После того как врач заверил, что Карло не угрожает смертельная опасность и порезы скоро заживут, хотя пока останутся шрамы на лице и руках, Франсуа испытал прилив гнева, почти ненависти к своей жене, словно это она была виновата в случившемся. В конце концов, именно из-за нее он открыл мастерскую своего отца и заказал эти опасные листы стекла. Он в очередной раз убедился в правоте Элизы. Если бы его жена была достойной матерью, преданной сыну и мужу, этой трагедии не произошло бы. Мастерская оставалась бы закрытой на ключ, как и все эти годы, когда за ней следила внимательная сестра, и его сын не попал бы в беду.

Но нет, синьорина Гранди не довольствовалась своей ролью супруги и матери. Она чувствовала себя несчастной, неудовлетворенной, ей нужно было нечто большее, и Франсуа теперь считал это высшей степенью эгоизма.

Какого черта Ливия так долго торчит в Венеции? Прошло уже несколько месяцев с момента ее отъезда. Да, конечно, она не скупилась на открытки, письма и рисунки с маленькими забавными персонажами для Карло. Но не думала же она, что все это может заменить ее присутствие в семье? Разве ребенок мог расти нормально, слыша только далекий голос матери, чаще всего искаженный треском ненадежной телефонной линии? Как она смела так надолго оставить их под предлогом спасения мастерских Гранди? Одна отговорка сменяла другую. Теперь она утверждала, что ее брат серьезно болен и нуждается в ней, поэтому она сейчас не может его бросить. Она умоляла Франсуа понять ее, обещала вернуться сразу, как только сможет, но он отказывался ее слушать. Это было уже слишком.

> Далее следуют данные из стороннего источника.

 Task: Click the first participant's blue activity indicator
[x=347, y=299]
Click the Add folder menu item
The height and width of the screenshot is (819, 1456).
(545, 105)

Он прижал пальцы к вискам. Когда он гневался, у него болела голова, а страдания сына буквально сводили его с ума. В просторной дезинфицированной комнате он не отводил глаз от своего мальчика, лежавшего в беспамятстве на больничной кровати. Он не решался даже взять его за руку, боясь причинить боль, и никогда еще не чувствовал себя таким беспомощным.

Франсуа поднялся с кресла, подошел к окну и прижался лбом к прохладному стеклу. Дело было не только в этом. Конечно, сыну необходима мать, но, черт возьми, как же он сам нуждался в своей жене!

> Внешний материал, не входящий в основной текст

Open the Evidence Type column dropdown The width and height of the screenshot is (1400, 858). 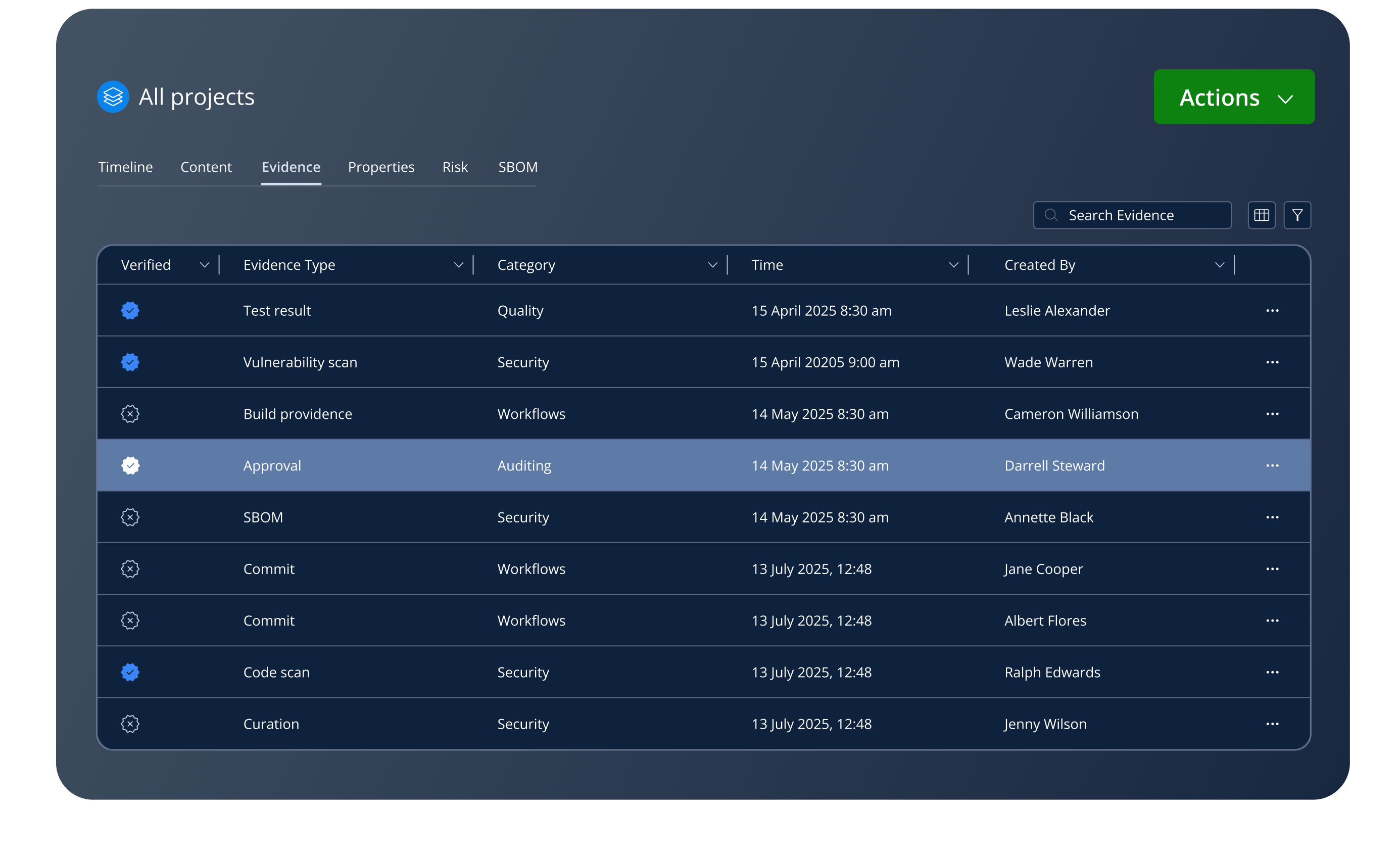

Она была нужна ему вся: ее капризное настроение, ее лицо и губы, оголенная шея, когда она подбирала волосы наверх, шелковистая кожа под его пальцами, ее лоно, всякий раз открывающее новые тайны, ее полная грудь. Когда он думал о ней, его тело просыпалось, напрягалось, недовольно скручивалось, причиняя ему боль. Ему отчаянно хотелось вдыхать ее аромат, просыпаться среди ночи и видеть ее рядом, вздрагивать от прикосновения ее дерзких рук, проникать в нее, обладать ею, ощущать, как она раскрывается, чтобы лучше принять его в себя, приводить ее к берегам наслаждения, когда она наконец дарила ему ощущение освобождения в таинственных глубинах своего чрева. У него была плотская и бездонная, категорическая и всепоглощающая потребность в ней.

Франсуа вздрогнул, ему стало холодно. С момента отъезда Ливии ему казалось, что его со всех сторон окружают ледяные стены. Даже во время работы в мастерской он иногда бывал рассеян. Голоса вокруг него затухали, и он оказывался в тоннеле, где ничего не видел и не слышал, отрезанный от всего мира. Легкие сдавливало словно тисками, и он боялся задохнуться. Когда он приходил в себя несколько секунд спустя, растерянно щурясь, с испариной на лбу, то отворачивался, чтобы не видеть удивленных и подозрительных взглядов окружавших его людей.

Ливия бросила его, бросила подло и бесстыдно. Она беззастенчиво пользовалась им, начиная с их первой ночи в Венеции, когда пришла к нему в гостиничный номер. А ведь он вел себя как порядочный мужчина! Он честно выполнил свои обязательства перед ней и отдал ей все, не получив взамен ничего, даже ничтожного места в ее сердце, ни одной эмоции, никакого чувства любви. Она оставила его в полном одиночестве.